输入数据:
□ □ □ □
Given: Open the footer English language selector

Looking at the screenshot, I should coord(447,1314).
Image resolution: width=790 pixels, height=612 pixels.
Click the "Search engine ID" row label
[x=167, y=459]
□ □ □ □
练习题目:
把上面的所有行原样输出，一字不改。

参考回答:
Given: Open the footer English language selector

Looking at the screenshot, I should coord(447,1314).
Image resolution: width=790 pixels, height=612 pixels.
Click the "Search engine ID" row label
[x=167, y=459]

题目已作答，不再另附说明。